Behavior vs. Believing
You have maybe seen them. If a parent, you may have even bought them. They are called VeggieTales, and they could be found in the children’s section of a Christian bookstore or perhaps in a church preschool. These videos were an attempt to teach Bible stories through vegetable cartoon characters, such as Larry the Cucumber and Bob the Tomato. Such characters would seem harmless enough. They were characters that appealed to children, as their producers sought to teach Christian values. VeggieTales videos were meant primarily for a Christian market, but eventually, they appealed to a wider audience. Throughout the 1990s, they became quite a success story.
That was then. VeggieTales are no more; that is, they are no longer under the control of the man who created the whole enterprise, Phil Vischer. The production company eventually went bankrupt and changed hands.
Meanwhile, a change was taking place in the heart of Mr. Vischer. He became a man with a new perspective on the videos that he had once produced. Here is how he put it: “[The videos] convinced the kids to behave Christianly without teaching them Christianity.” He went on to explain: “You can say ‘Hey kids, be more forgiving because the Bible says so,’ or ‘Hey kids, be more kind because the Bible says so!’ But that is not Christianity, it’s morality.”
He indeed was on to something, a different perspective than what he once had. He now sees Americans drinking what he calls “a dangerous cocktail.” He adds, “Our gospel has become a gospel of following your dreams and being good so God will make all your dreams come true.
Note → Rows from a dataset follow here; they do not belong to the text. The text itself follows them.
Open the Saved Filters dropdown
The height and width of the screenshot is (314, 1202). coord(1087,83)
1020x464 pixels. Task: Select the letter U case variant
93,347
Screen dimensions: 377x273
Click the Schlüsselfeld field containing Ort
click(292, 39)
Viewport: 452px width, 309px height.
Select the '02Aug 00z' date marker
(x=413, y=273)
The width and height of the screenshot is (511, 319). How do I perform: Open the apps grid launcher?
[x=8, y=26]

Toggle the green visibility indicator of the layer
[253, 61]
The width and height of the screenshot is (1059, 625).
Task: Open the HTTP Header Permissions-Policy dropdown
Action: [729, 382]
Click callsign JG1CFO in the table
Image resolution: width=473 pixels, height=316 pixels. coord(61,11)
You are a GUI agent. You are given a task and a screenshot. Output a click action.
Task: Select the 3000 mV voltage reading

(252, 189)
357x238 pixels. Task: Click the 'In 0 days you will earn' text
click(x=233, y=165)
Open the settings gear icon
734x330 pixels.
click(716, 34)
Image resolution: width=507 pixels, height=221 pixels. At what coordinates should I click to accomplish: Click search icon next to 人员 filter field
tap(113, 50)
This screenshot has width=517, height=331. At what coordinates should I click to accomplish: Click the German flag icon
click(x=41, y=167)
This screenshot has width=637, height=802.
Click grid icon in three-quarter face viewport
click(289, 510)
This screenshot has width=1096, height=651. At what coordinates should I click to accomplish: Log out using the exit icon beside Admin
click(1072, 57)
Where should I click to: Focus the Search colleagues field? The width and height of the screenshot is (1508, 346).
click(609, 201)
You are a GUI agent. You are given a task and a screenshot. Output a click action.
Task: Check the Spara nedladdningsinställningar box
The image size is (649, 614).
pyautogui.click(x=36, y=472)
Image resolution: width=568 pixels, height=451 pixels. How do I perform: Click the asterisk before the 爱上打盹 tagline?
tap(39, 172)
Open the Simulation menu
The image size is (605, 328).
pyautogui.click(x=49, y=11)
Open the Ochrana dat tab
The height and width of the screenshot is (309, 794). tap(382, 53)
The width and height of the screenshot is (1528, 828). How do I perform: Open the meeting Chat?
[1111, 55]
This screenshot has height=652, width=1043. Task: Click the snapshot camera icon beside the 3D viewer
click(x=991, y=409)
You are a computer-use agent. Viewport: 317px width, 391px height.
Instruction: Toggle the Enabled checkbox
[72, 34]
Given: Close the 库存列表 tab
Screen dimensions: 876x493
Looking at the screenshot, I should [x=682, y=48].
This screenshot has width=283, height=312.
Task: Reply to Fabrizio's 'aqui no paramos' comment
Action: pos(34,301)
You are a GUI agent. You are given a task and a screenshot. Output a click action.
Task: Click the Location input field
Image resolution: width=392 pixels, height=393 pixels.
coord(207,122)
It’s the Oprah god. We’ve completely taken this Disney notion of ‘when you wish upon a star, your dreams come true’ and melded that with faith and come up with something completely different.”
The VeggieTales videos lacked the true motivation for a Christian life. That which alone can provide the true motivation is found alone in the Gospel about Jesus Christ, who lived a perfect life for us and shed His innocent blood on the cross for our redemption, “that those who live should live no longer for themselves, but for Him who died for them and rose again” (2 Corinthians 5:15).
The Pope and “Catholic Identity”
Various Roman Catholic sources have reported that Pope Benedict XVI wants U.S. Catholic colleges and universities to do more to affirm their “Catholic identity.” He had reference particularly to ensuring that the faculties and staffs of these institutions be in line with Roman Catholic teaching. He singled out the church law requirement that Roman Catholic theology teachers have a mandate to teach Catholic doctrine. It was noted that there has been continuous resistance against this mandate in the U.S. A recent example of this resistance was a book published by a theology professor at Fordham University (Jesuit). The book, Quest for the Living God, was denounced by U.S. Catholic bishops as not in accord with “authentic Catholic teaching.” The Pope was concerned about the confusion resulting from “instances of apparent dissidence between some representatives of Catholic institutions and the Church’s pastoral leadership.” “Such discord,” he added, “harms the Church’s witness.”
We, of course, cannot join the Pope in his attempts to reinforce the teaching of Roman Catholic doctrine and solidify “Catholic identity.” However, one can understand that the Pope would be concerned about the more liberal philosophy that has influence in Roman Catholic academic circles.
But this is not only a problem in the Roman Catholic Church. The same situation exists in other denominations, Lutherans included. The loss of “Lutheran identity” has already occurred in colleges that once lived up to the name “Lutheran,” but which cannot be recognized as Lutheran today. And rare is the college or university that can still wear the identity of “confessional Lutheran.” They are a vanishing breed, but are so necessary today. May God preserve their numbers among us.
A Responsible Response
In a response to the Evangelical Lutheran Church in America (ELCA) statement on human sexuality (Human Sexuality—Gift and Trust), the Lutheran Church–Missouri Synod (LCMS) has a well-crafted statement of its own, in which it upholds the true Scriptural position on marriage. The LCMS response goes into some depth and can be treated only briefly here. It states, for instance: “One may not appeal to ‘God made me this way’ as a justification for sexual sin any more than he or she could invoke this for any other sinful inclination or behavior.” The response also says that by redefining marriage as something more than the union of one man with one woman, the ELCA document “represents a radical departure from what God has instituted and it opens the way for the church to bless what God condemns.”
Part of the ELCA document argues for what it calls “conscience-bound beliefs.” The LCMS statement responds: “Where conscience-bound beliefs govern rather than the Word of God, we are led to what Luther sees as an identifying mark of the theologian of glory. Such a theologian, Luther asserts, ‘calls evil good and good evil. A theology of the cross calls the thing what it actually is.’”
To condone and defend the practice of same-sex marriage, as does the ELCA document in its essence, is in direct conflict with the theology of the cross. The LCMS document is a responsible, and Scriptural, response.
Paul Madson is an ELS pastor emeritus living in North Mankato, Minnesota.